Western pharmaceutical giants are striking multibillion-dollar deals with Chinese biotech firms that use artificial intelligence, signaling growing confidence in China’s ability to deliver faster and cheaper innovative drugs.
In June, British drugmaker AstraZeneca agreed to pay more than $5 billion to CSPC Pharmaceutical Group for access to its AI platform and a portfolio of preclinical cancer drugs — one of the largest AI biotech deals to date. CSPC, listed in Hong Kong since 1994, previously made most of its revenue from bulk drugs like vitamin C and antibiotics. It now counts innovative therapies as a core business, and has earned over $31 billion in revenue in the last year with more than 20,000 employees.
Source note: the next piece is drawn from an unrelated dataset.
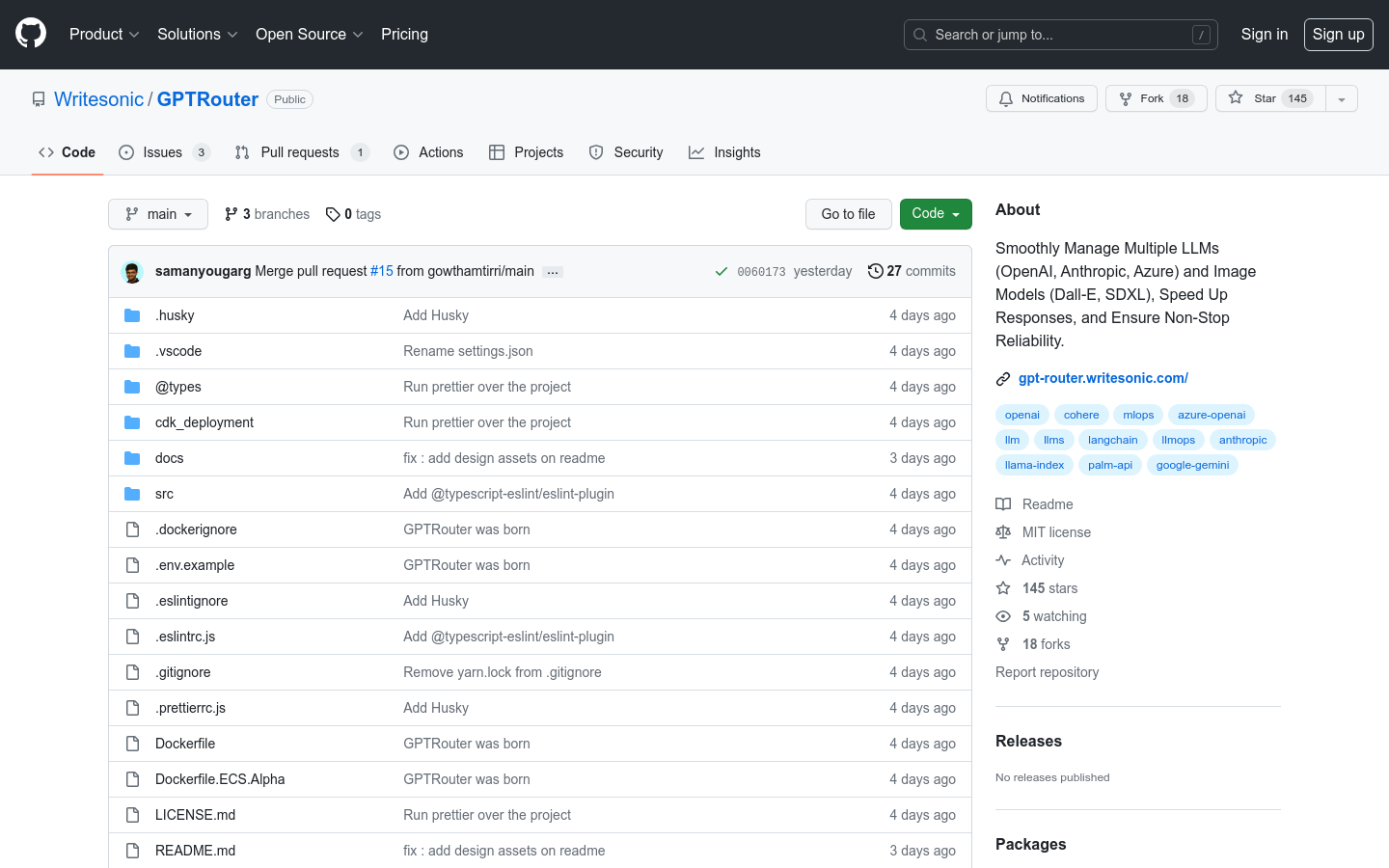Expand the commit message ellipsis
1389x868 pixels.
(553, 272)
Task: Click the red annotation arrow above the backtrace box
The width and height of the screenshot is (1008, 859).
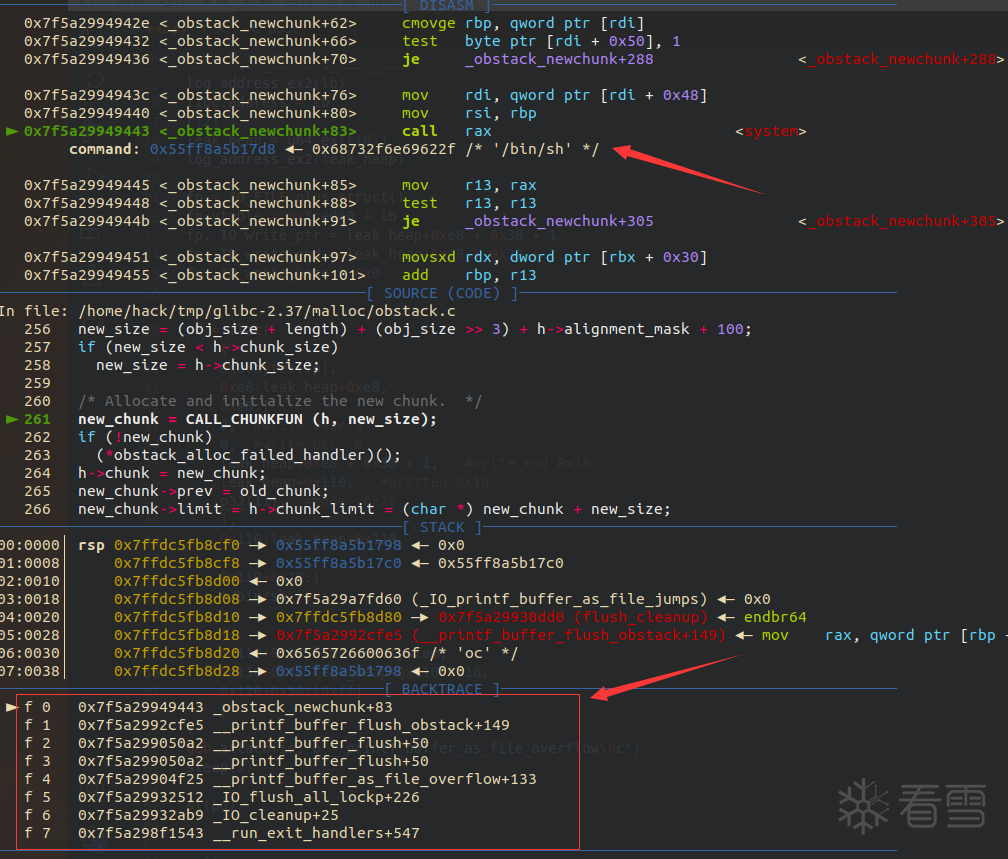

Days later, Pfizer expanded its collaboration with XtalPi, a Hong Kong-listed biotech firm headquartered in mainland China. The companies will co-develop a quantum physics-based, AI-powered drug discovery platform. The deal followed XtalPi’s $250 million agreement with Eli Lilly in 2023, and a new partnership with U.S. drugmaker DoveTree, potentially worth over $10 billion.
These partnerships reflect China’s transformation from generic drug manufacturer to a hub for novel drug discovery. Since 2018, local startups and established pharmaceutical firms have ramped up investment in cutting-edge research, fueling a recent surge in global licensing deals. In the first quarter of 2025 alone, Chinese companies accounted for 32% of global biotech licensing deal value versus 21% in both 2023 and 2024, according to a July report from New York investment firm Jefferies.